Paul Offit, a pediatric infectious diseases expert at Children’s Hospital of Philadelphia, said Ladapo’s failure to encourage vaccination puts children at risk.

“Are you trying to prove that measles is not a contagious disease when the data is clear that it is the most contagious vaccine-preventable disease, much more contagious than influenza or Covid?” Offit wrote in an email.

The measles virus is extremely contagious and infections spread quickly. Young children are especially vulnerable because the first dose is not given until the child is 12 to 15 months old. The CDC recommends two doses of the MMR vaccine, with the second dose between ages 4 and 6.

A drop below 95 percent of measles vaccination coverage can compromise herd immunity and allow the virus to spread more quickly. Vaccination coverage in the state of Florida is 90.6 percent, but statewide vaccination coverage does not identify areas where there may be lower coverage.

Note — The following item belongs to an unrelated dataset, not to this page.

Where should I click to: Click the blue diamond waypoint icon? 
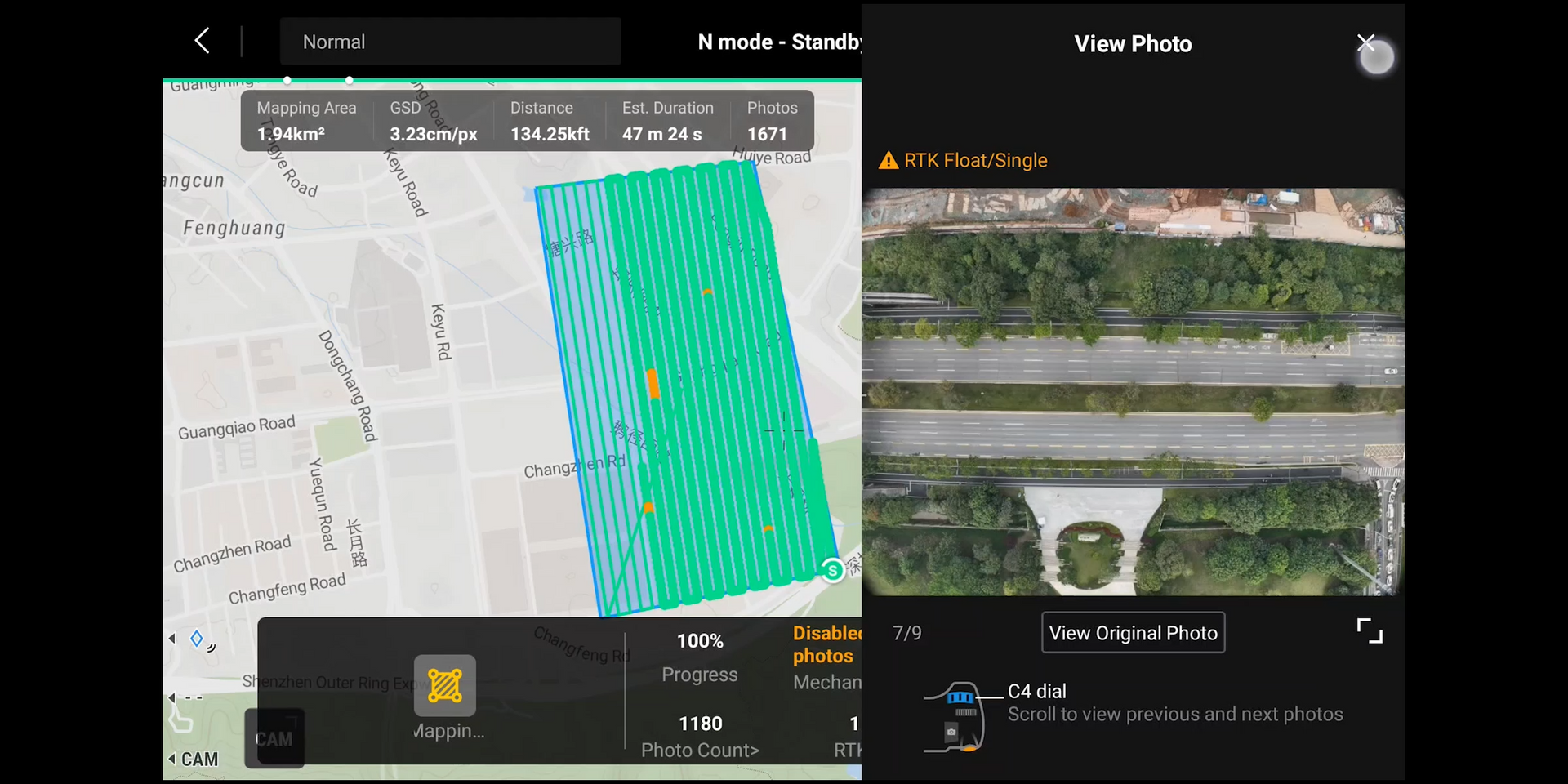[x=197, y=639]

The outbreak will explode exponentially and become a much larger community threat, if not vaccinated People exposed to the virus do not follow public health recommendations and do not go to school during the potentially contagious period, said Patsy Stinchfield, president of the National Foundation for Infectious Diseases. and nurse practitioner in Minneapolis. She has been involved in controlling three measles outbreaks, including the 2017 outbreak in Minnesota that affected 75 people, most of them unvaccinated and mostly children.

About 1 in 5 unvaccinated people in the United States who get measles are hospitalized. According to the Centers for Disease Control and Prevention. Up to 1 in 20 children develop pneumonia, the most common cause of death from measles in young children. About 1 in 1,000 children with measles will develop inflammation of the brain that can cause seizures and leave the child deaf or intellectually disabled. Among unvaccinated babies who contract measles, 1 in 600 may develop a fatal neurological complication that can lie dormant for years.

Manatee Bay Elementary School, about 20 miles west of Fort Lauderdale, has six confirmed cases of measles, school officials said this week. Of the school’s 1,067 students, 33 have not received the MMR vaccine, Broward County Schools Superintendent Peter B. Licata said Wednesday during a school board meeting. A school district official said the district has held “four vaccination opportunities,” including two at school and two at other locations in the community.

The first case was reported Friday in a third-grade child. who had no history of traveling abroad, Florida health officials said.

School officials referred questions to the Broward County school district, which said it is following state health department guidelines.